X

Move data between Oracle Database and Apache Hadoop using high speed connectors.

  • October 4, 2016

Using Spark with Data Copied using Copy to Hadoop

Copy to Hadoop copies data from an Oracle Database table to
HDFS, as Oracle Data Pump files.  These
files can be accessed by Hive tables using a SerDe that is part of Copy to
Hadoop. So Hive queries can be run
against this data.

What if you would like to include this data in a Spark ML
(machine learning) application? A Spark
data frame can access Oracle Data Pump files via Hive. Below is an example.

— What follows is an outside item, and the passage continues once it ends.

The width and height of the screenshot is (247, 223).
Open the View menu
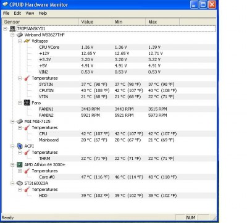(x=30, y=13)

Configure the Spark Installation to use Hive

To read Oracle Data Pump files into a Spark Data Frame the
Spark installation must be configured with a Hive installation. One way to achieve this is to modify the
conf/spark_env.sh and append HIVE_CONF_DIR to the environment variable
SPARK_DIST_CLASSPATH. If your Spark
installation is not built with Hive, then Hive related jars should also be
appended to the SPARK_DIST_CLASSPATH. A
simple way to do this is to append HIVE_HOME/lib/* to
SPARK_DIST_CLASSPATH. This should be
done on all nodes in the cluster. More
detail about manipulating SPARK_DIST_CLASSPATH can be found in https://spark.apache.org/docs/1.5.1/hadoop-provided.html

Happily, in the Big Data Lite VM Spark is
configured to work with Hive.

Copy data from moviedemo schema in Oracle Database using
Copy to Hadoop

Let us now copy data from the moviedemo schema and create a
Hive external table. We will do this
from the OHSH (Oracle Shell for Hadoop Loaders) CLI.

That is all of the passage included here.